Ottawa's mayor, Larry O’Brien. (via City of Ottawa)

Hot on the heels of last week’s sewer overflows, the City of Ottawa has released a plan to clean up and protect the Ottawa River.

Based on recent consultations with residents across the City of Ottawa, City staff are recommending the Planning and Environment Committee recommend to Council it spend approximately $200 million over the next four years on a broad range of measures that will greatly control and reduce sewage and contaminated stormwater into the Ottawa River.

“With great support from the federal and provincial governments, measures are now being undertaken to limit the flow of sewage and contaminated storm water into the river, and this announcement takes the process one step further,” said Mayor Larry O’Brien.

Last year, the City introduced three options for the public to consider that would control the level of sewage and contaminated stormwater into the river. The City released its Ottawa River Action Plan (ORAP) recommendations aimed at improving the health of the river and greatly reducing the number of sewer overflows that occur during wet weather. The plan calls on the City to set an aggressive target of zero overflows in years with average precipitation. To achieve this, the plan calls for the creation of storage space in the downtown combined sewer area to capture flows during wet weather that will be pumped out to the City’s sewage treatment centre at a later date.

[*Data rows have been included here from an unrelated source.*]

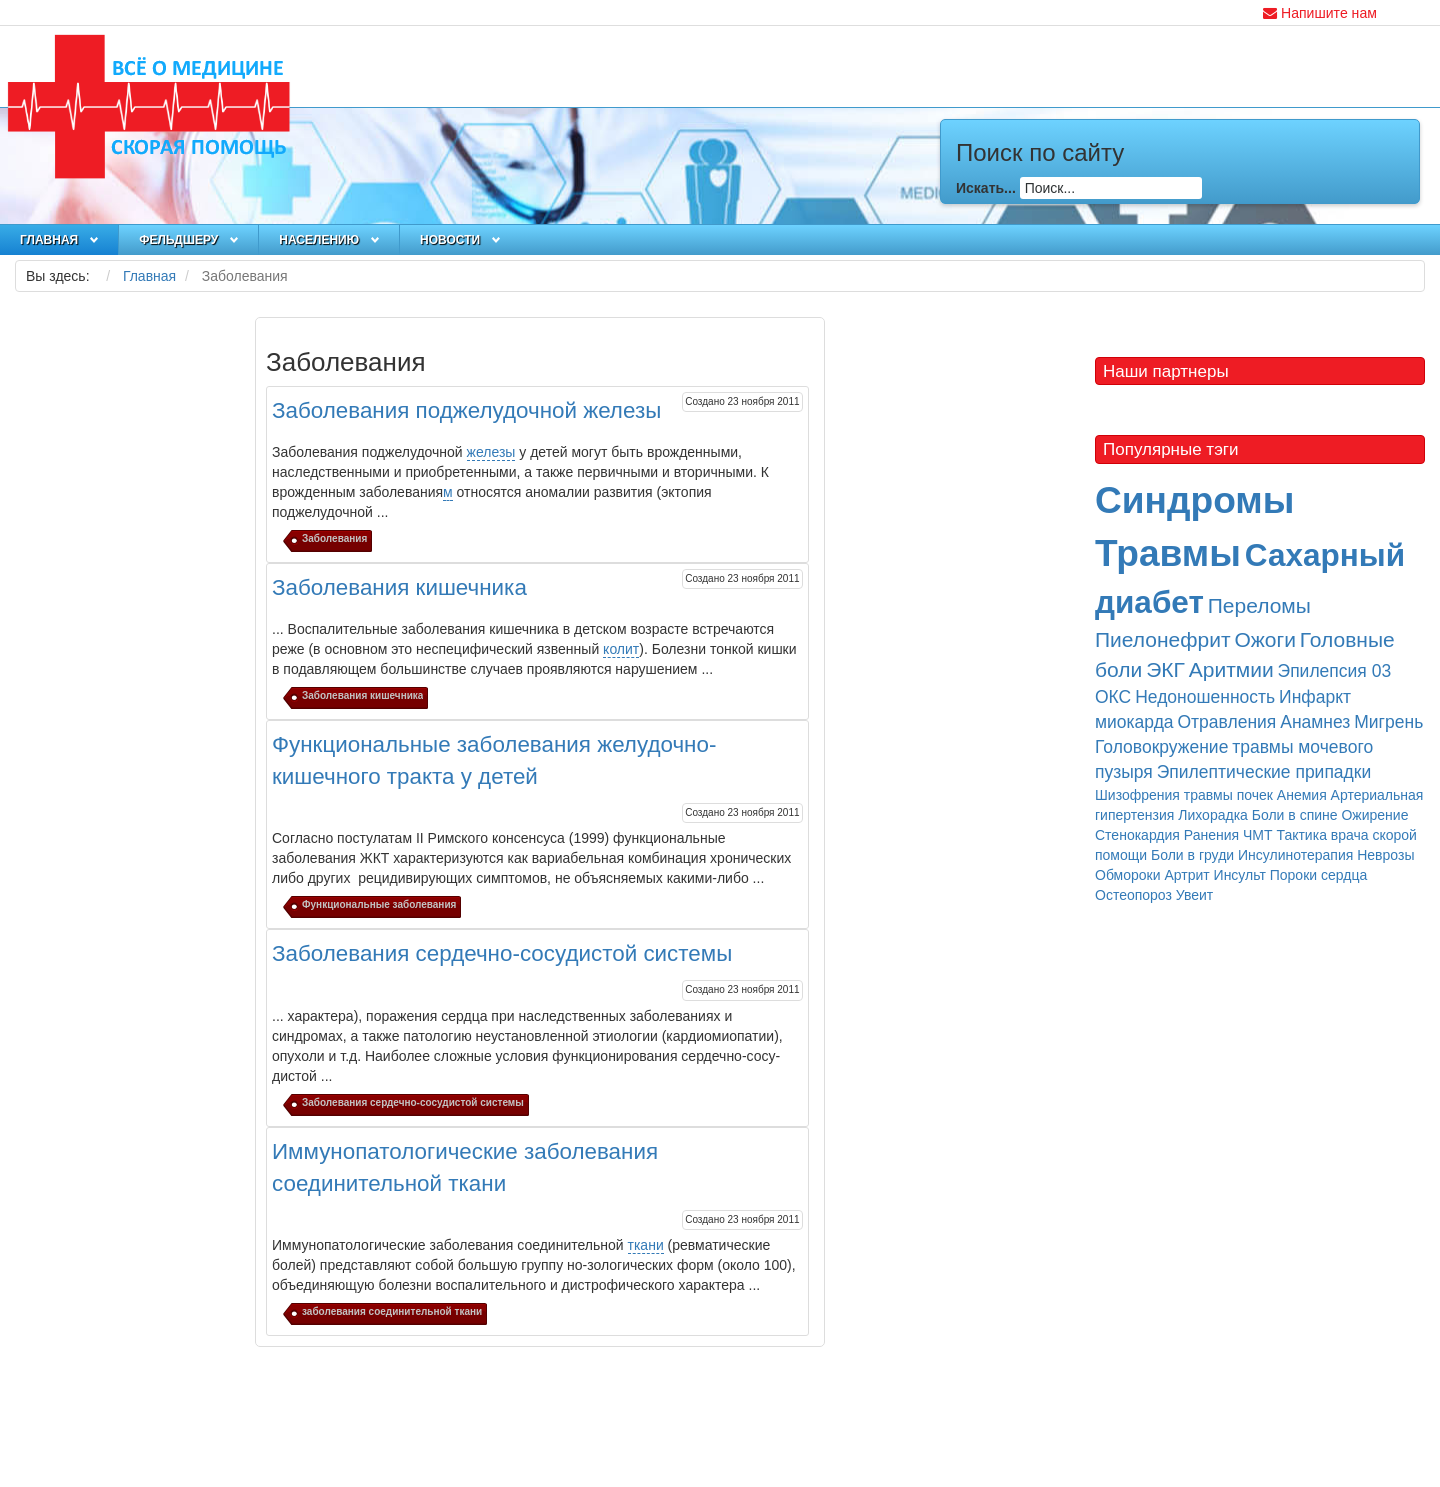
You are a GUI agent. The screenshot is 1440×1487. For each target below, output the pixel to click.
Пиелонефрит (1163, 639)
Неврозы (1385, 855)
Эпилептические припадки (1264, 772)
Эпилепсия (1325, 671)
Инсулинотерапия (1295, 855)
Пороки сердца (1318, 875)
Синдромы (1194, 500)
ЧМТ (1258, 835)
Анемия (1302, 795)
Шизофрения (1137, 795)
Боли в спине (1295, 815)
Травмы (1168, 553)
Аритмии (1231, 669)
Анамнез (1315, 722)
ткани (646, 1245)
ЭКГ (1165, 669)
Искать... (986, 187)
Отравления (1226, 722)
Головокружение (1161, 747)
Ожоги (1264, 639)
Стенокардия (1137, 835)
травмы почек (1228, 795)
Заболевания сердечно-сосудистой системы (502, 953)
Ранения (1211, 835)
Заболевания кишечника (399, 587)
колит (621, 649)
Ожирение (1374, 815)
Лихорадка (1213, 815)
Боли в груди (1192, 855)
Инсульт (1240, 875)
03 (1381, 671)
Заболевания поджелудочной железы (466, 410)
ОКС (1113, 697)
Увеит (1194, 895)
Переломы (1259, 605)
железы (491, 452)
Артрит (1186, 875)
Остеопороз (1133, 895)
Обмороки (1128, 875)
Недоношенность (1205, 697)
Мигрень (1388, 722)
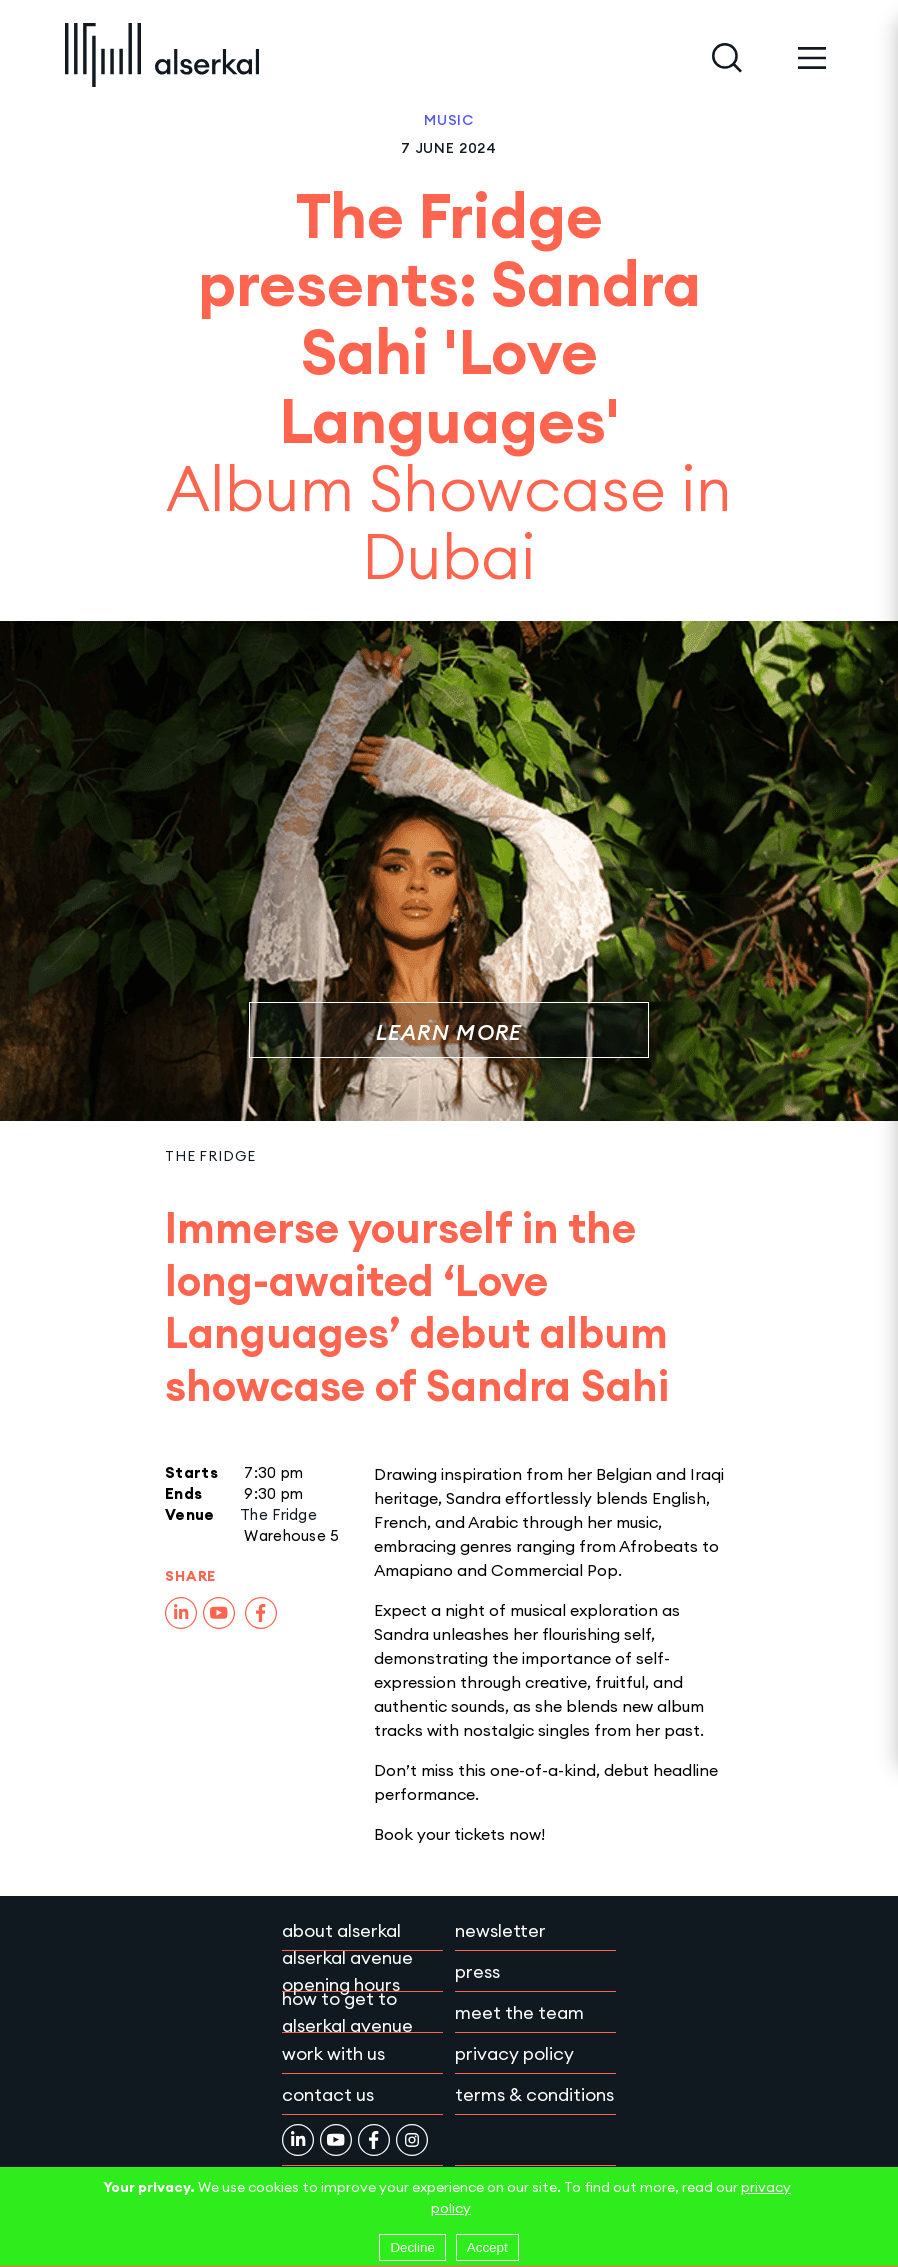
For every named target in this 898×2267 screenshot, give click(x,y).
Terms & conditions (534, 2094)
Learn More (449, 1032)
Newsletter (500, 1930)
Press (477, 1971)
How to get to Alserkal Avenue (347, 2012)
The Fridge (210, 1156)
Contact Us (328, 2094)
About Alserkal (341, 1930)
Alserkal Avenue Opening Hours (347, 1971)
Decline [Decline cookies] (412, 2247)
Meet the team (519, 2012)
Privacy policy (514, 2053)
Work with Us (333, 2053)
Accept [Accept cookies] (487, 2247)
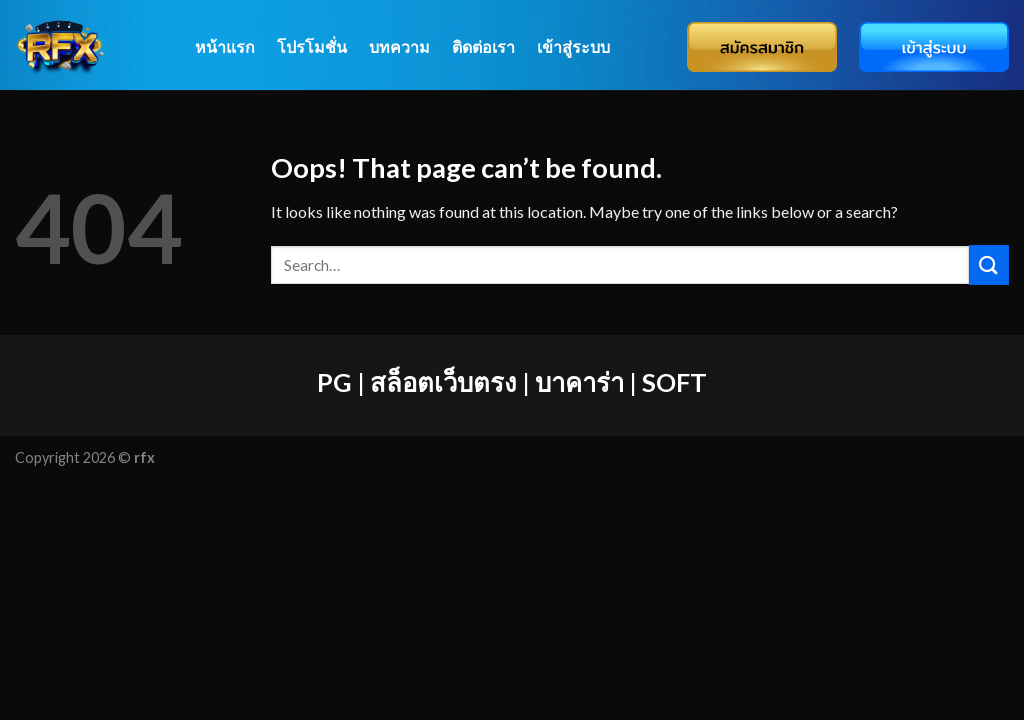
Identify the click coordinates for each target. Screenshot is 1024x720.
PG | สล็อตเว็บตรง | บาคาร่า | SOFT (512, 382)
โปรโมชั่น (312, 46)
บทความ (399, 46)
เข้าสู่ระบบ (573, 46)
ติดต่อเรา (483, 46)
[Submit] (989, 264)
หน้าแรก (225, 46)
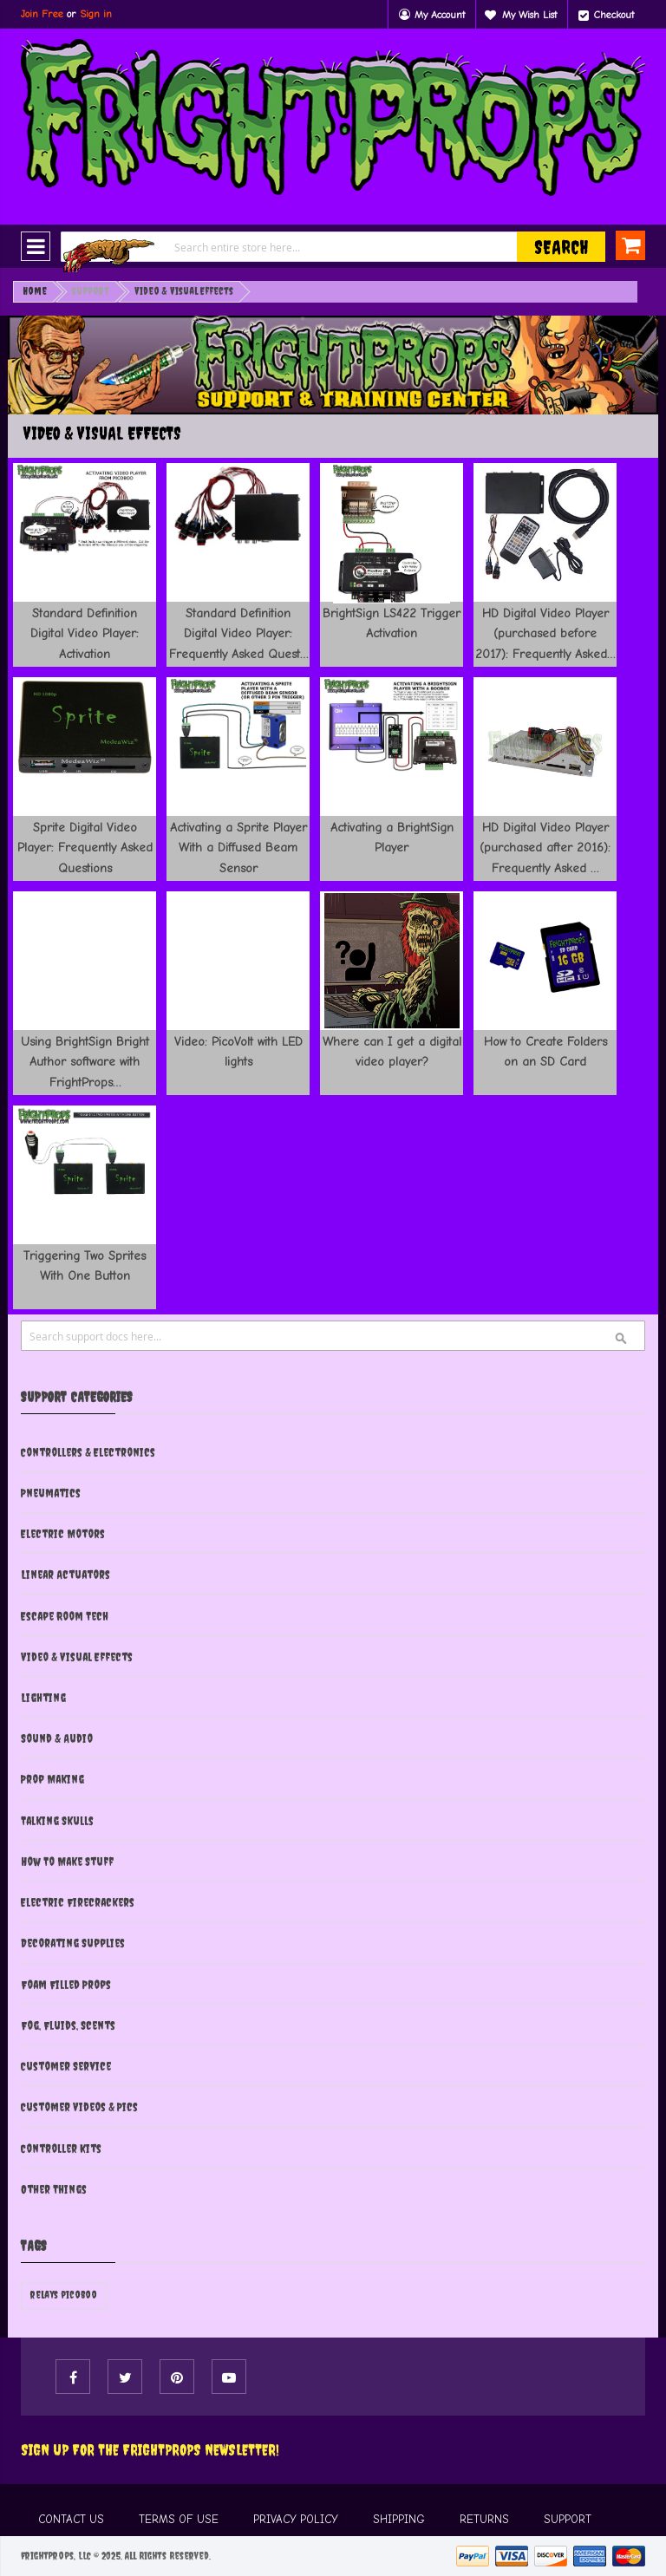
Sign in (96, 14)
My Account (440, 15)
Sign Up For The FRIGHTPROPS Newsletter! (150, 2450)
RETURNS (484, 2519)
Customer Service (66, 2066)
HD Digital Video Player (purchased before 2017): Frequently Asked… (545, 633)
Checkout (614, 15)
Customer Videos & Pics (79, 2107)
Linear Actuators (65, 1574)
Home (35, 291)
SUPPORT (567, 2519)
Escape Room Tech (64, 1616)
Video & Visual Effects (77, 1657)
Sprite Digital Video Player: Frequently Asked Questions (85, 847)
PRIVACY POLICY (295, 2519)
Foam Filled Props (66, 1985)
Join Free (42, 14)
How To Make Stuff (67, 1861)
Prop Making (52, 1779)
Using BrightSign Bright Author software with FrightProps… (85, 1061)
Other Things (54, 2189)
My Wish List (529, 15)
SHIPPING (399, 2519)
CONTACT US (71, 2519)
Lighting (43, 1698)
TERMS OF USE (179, 2519)
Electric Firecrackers (77, 1902)
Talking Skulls (57, 1821)
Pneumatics (51, 1493)
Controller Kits (61, 2148)
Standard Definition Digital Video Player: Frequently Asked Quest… (238, 633)
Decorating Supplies (73, 1943)
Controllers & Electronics (88, 1452)
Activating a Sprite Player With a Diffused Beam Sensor (238, 847)
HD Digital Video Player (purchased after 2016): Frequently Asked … (545, 847)
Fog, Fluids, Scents (68, 2025)
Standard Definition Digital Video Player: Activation (84, 633)
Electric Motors (63, 1534)
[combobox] (333, 247)
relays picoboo (63, 2295)
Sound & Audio (57, 1738)
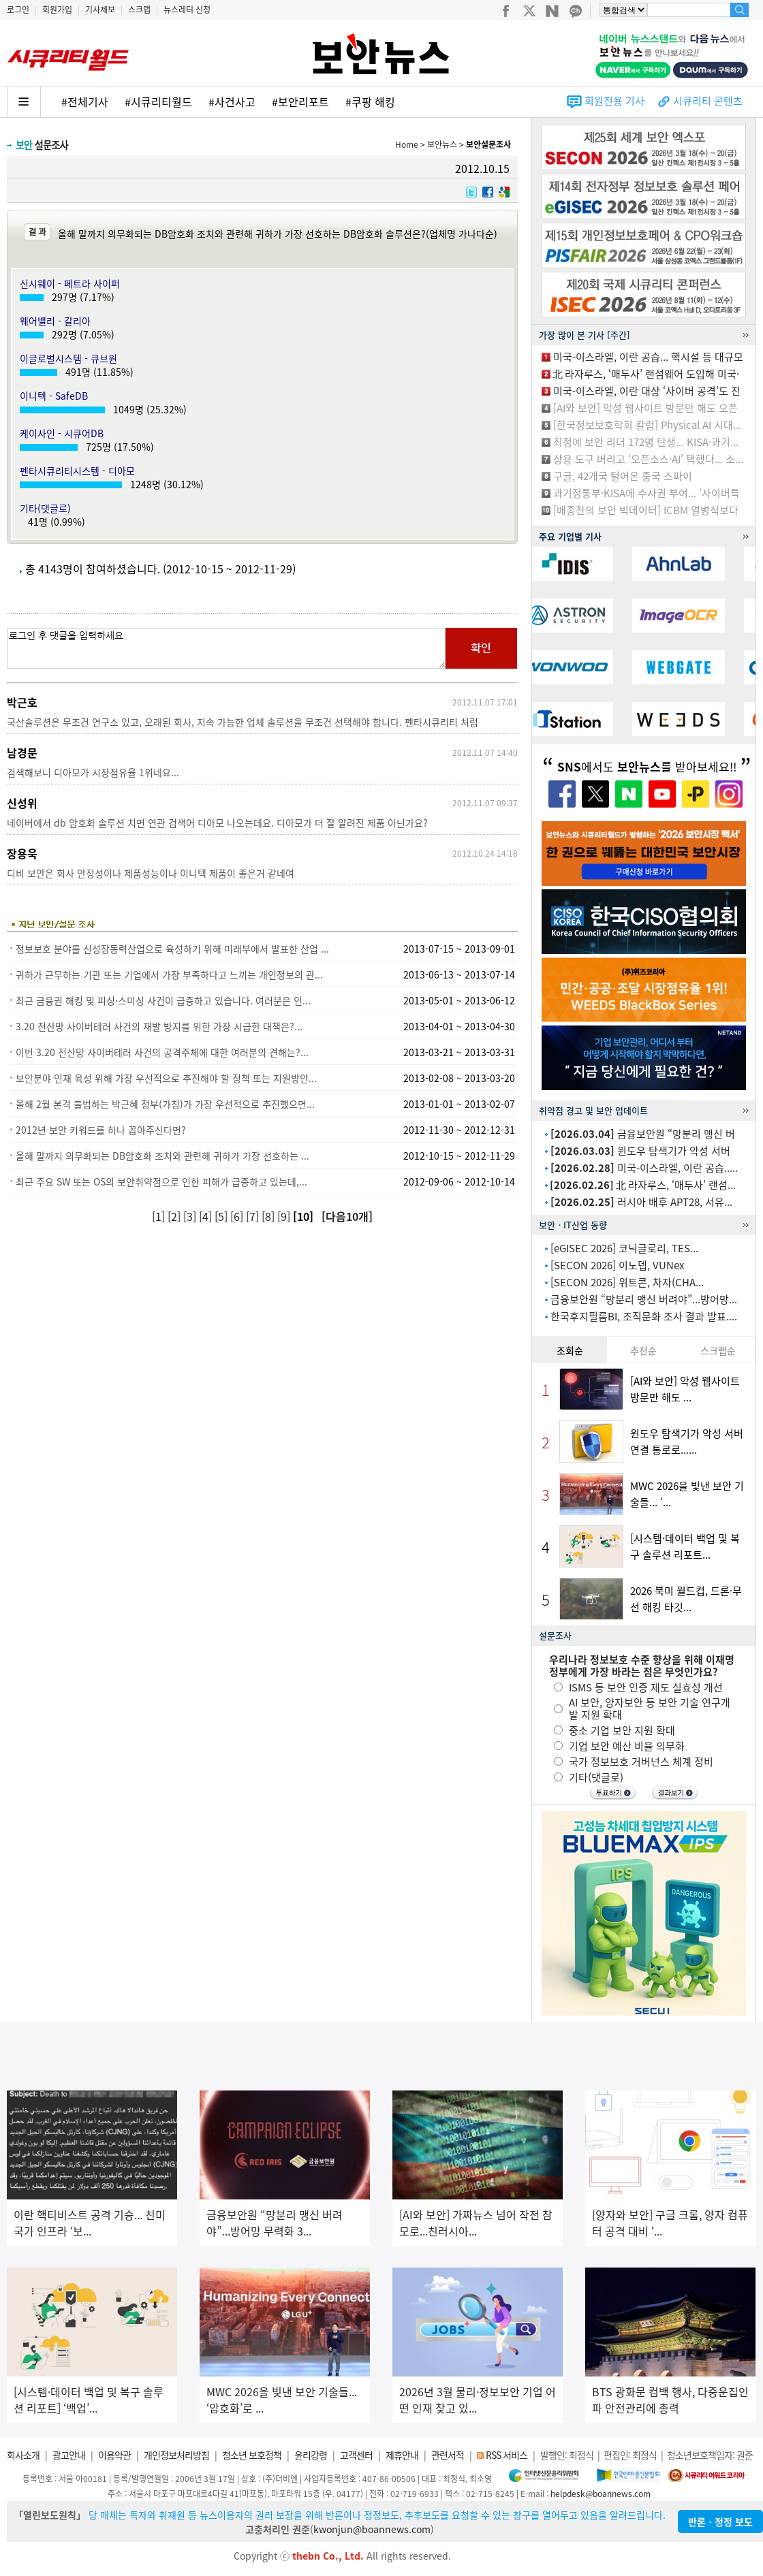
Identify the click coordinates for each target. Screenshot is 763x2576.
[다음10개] (347, 1216)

Water and wastewater ratepayer’s dollars would see the construction of large underground storage facilities that would capture combined sewage flows during rainstorms. The storage facilities, possibly similar to the Sandy Hill storage tank recently commissioned in Sandy Hill, and winner of the Ontario Public Works Association 2009 Project of the Year, will hold combined sewage until a storm has subsided. This combined sewage will then be pumped or drained to the City’s R. O. Pickard Environmental Centre, when capacity exists both to receive and treat it.

Next week, Planning and Environment Committee will consider the ORAP, a program intended to take us further in protecting and improving Ottawa River water quality. A key recommendation in that report recommends spending $140 million over the next five years to further reduce both the volume and frequency of combined sewer overflows into the Ottawa River.

It is hoped that the funds associated with this investment in Ottawa’s sewer infrastructure will allow the City to reduce the volume of combined sewer overflows by 65 per cent.